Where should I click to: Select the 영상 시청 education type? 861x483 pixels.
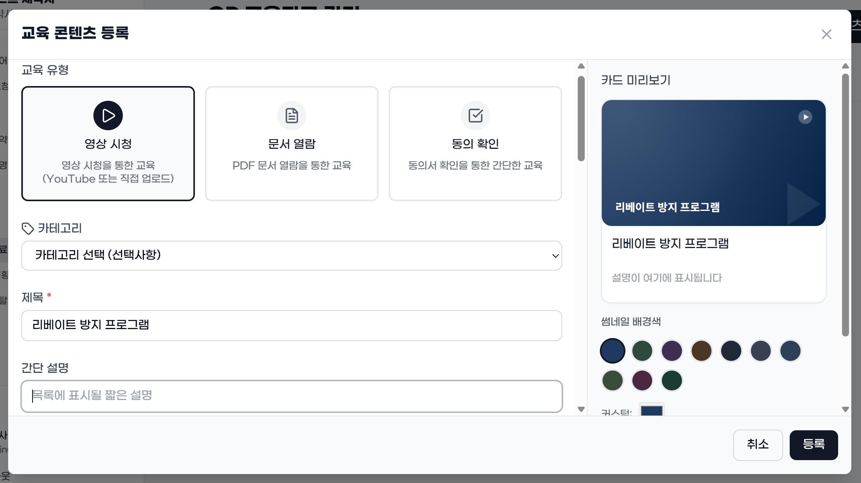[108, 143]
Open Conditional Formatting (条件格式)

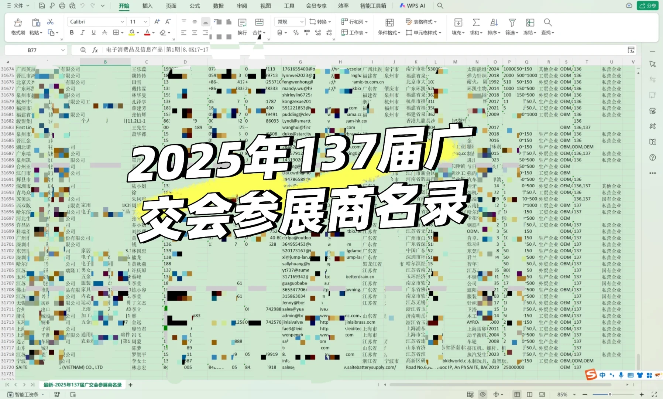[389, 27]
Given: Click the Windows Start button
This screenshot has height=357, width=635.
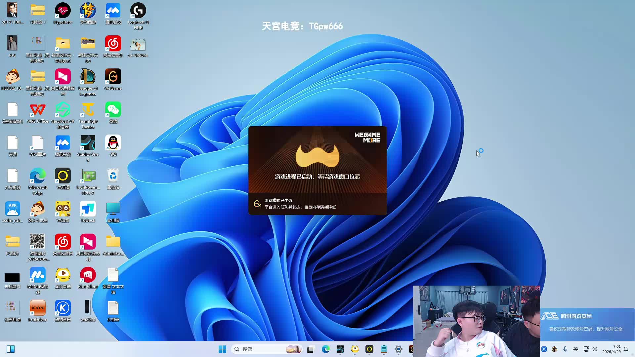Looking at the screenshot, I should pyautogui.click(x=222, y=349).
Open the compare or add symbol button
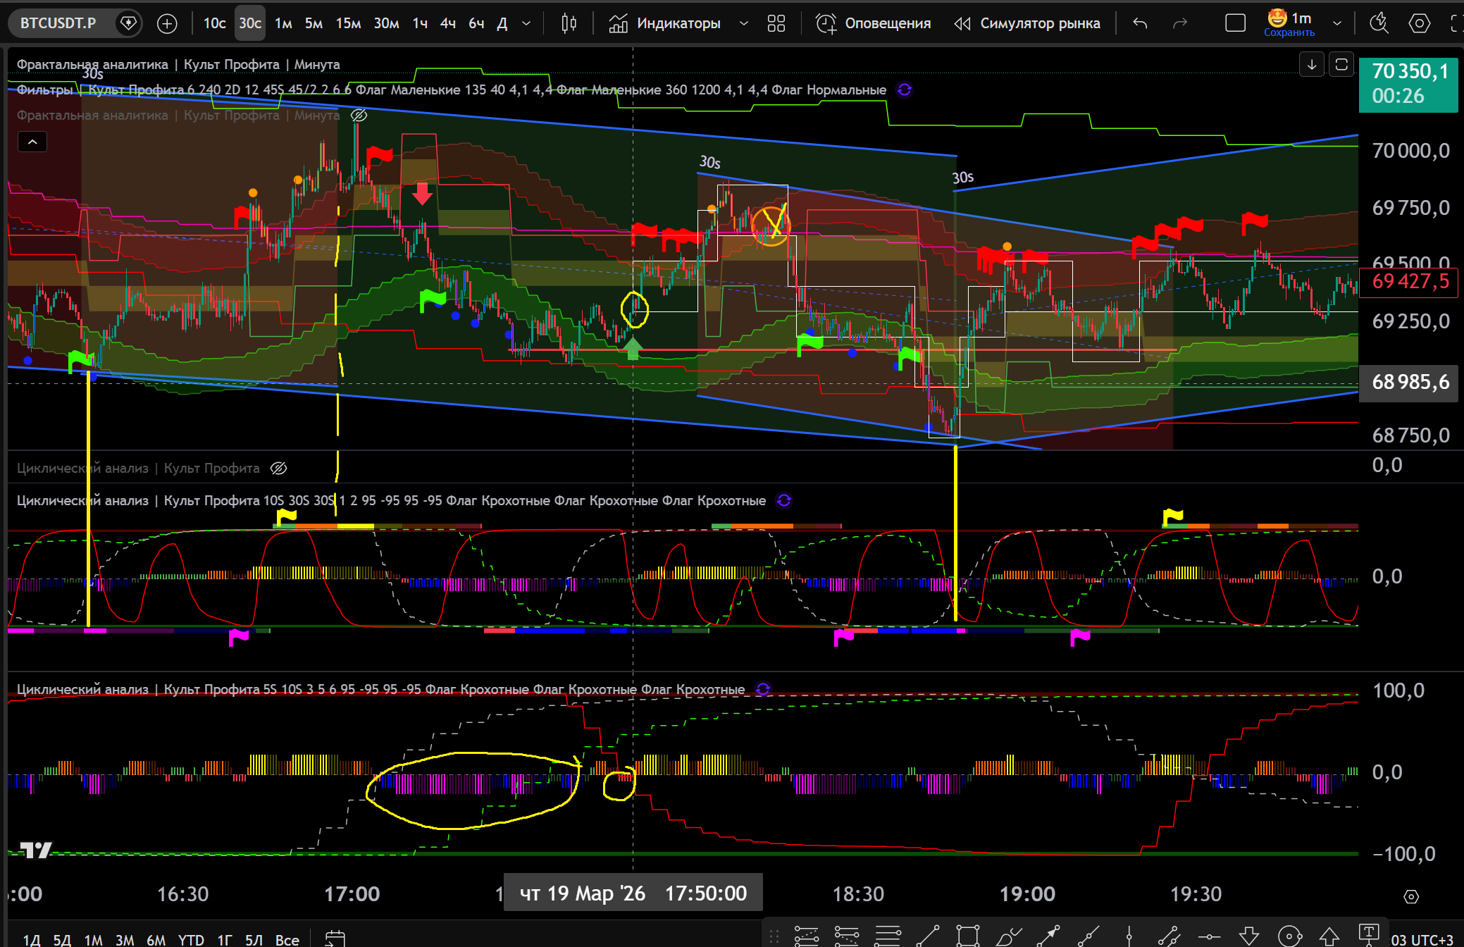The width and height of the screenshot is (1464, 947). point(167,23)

------------------------------------------------------------------------

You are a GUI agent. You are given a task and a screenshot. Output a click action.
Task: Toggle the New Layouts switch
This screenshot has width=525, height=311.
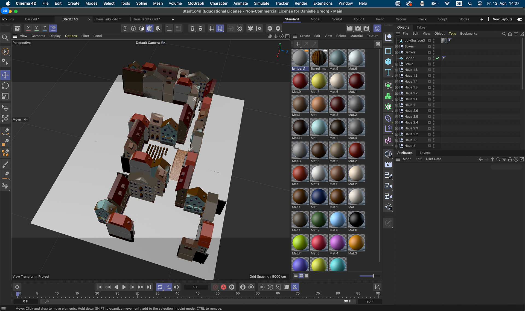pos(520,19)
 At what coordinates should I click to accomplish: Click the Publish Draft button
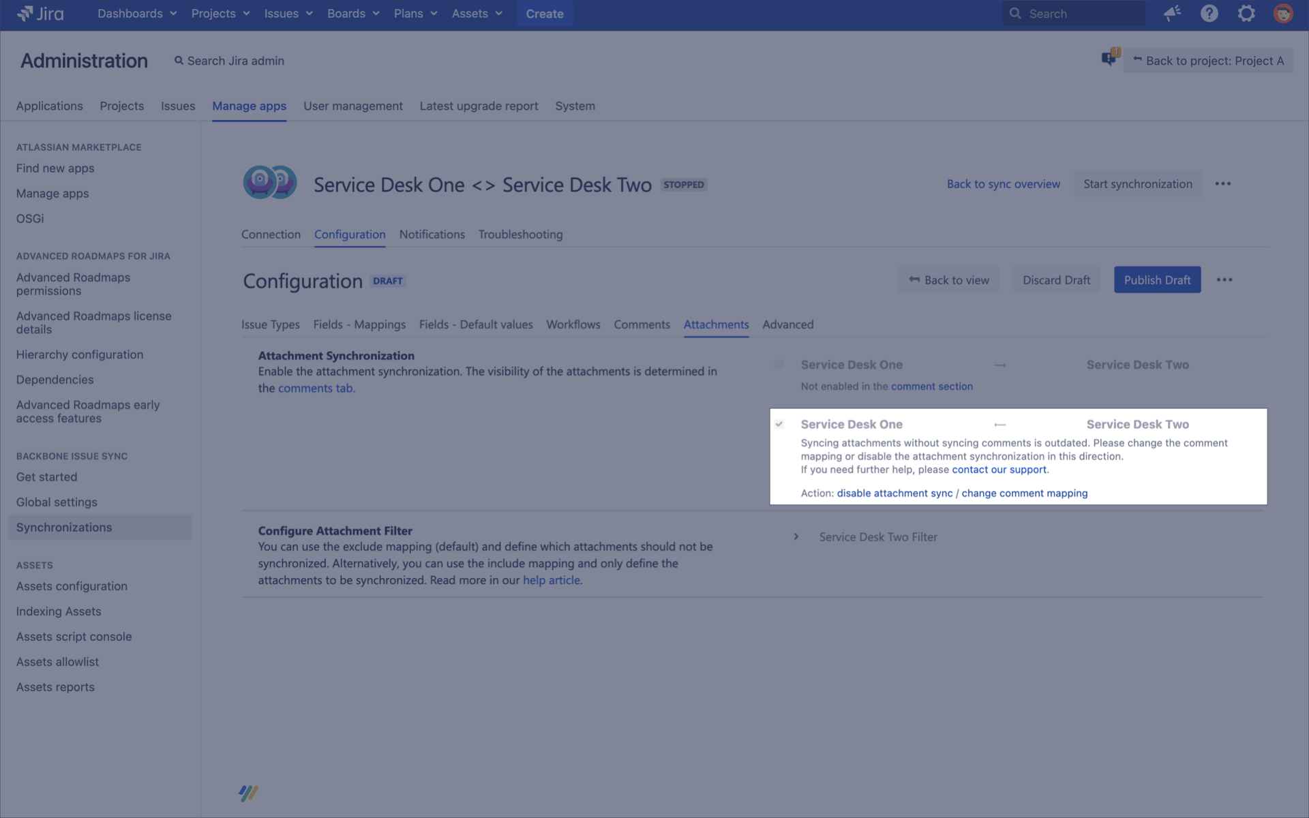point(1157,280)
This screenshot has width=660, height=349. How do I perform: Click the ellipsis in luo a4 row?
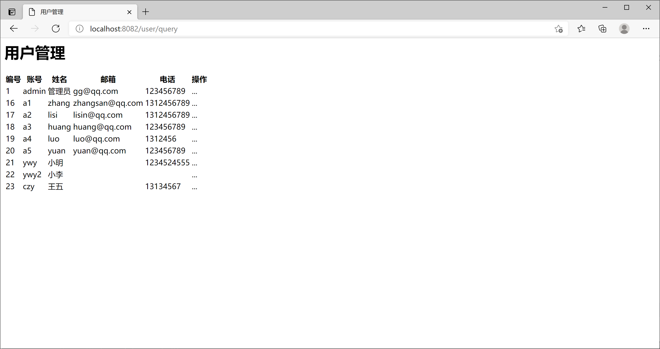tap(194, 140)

------------------------------------------------------------------------

**WORK INSTRUCTIONS**
Only one stretch of the entries above is needed: the lines from the one containing "Where should I" through the one containing "Given: Click the Windows Start button". Copy it exactly, without the pictures.

**RESPONSE FOR THIS EXERCISE**
Where should I click to: Select the 영상 시청 education type? 861x483 pixels.
[108, 143]
Open Conditional Formatting (条件格式)

[389, 27]
Given: Click the Windows Start button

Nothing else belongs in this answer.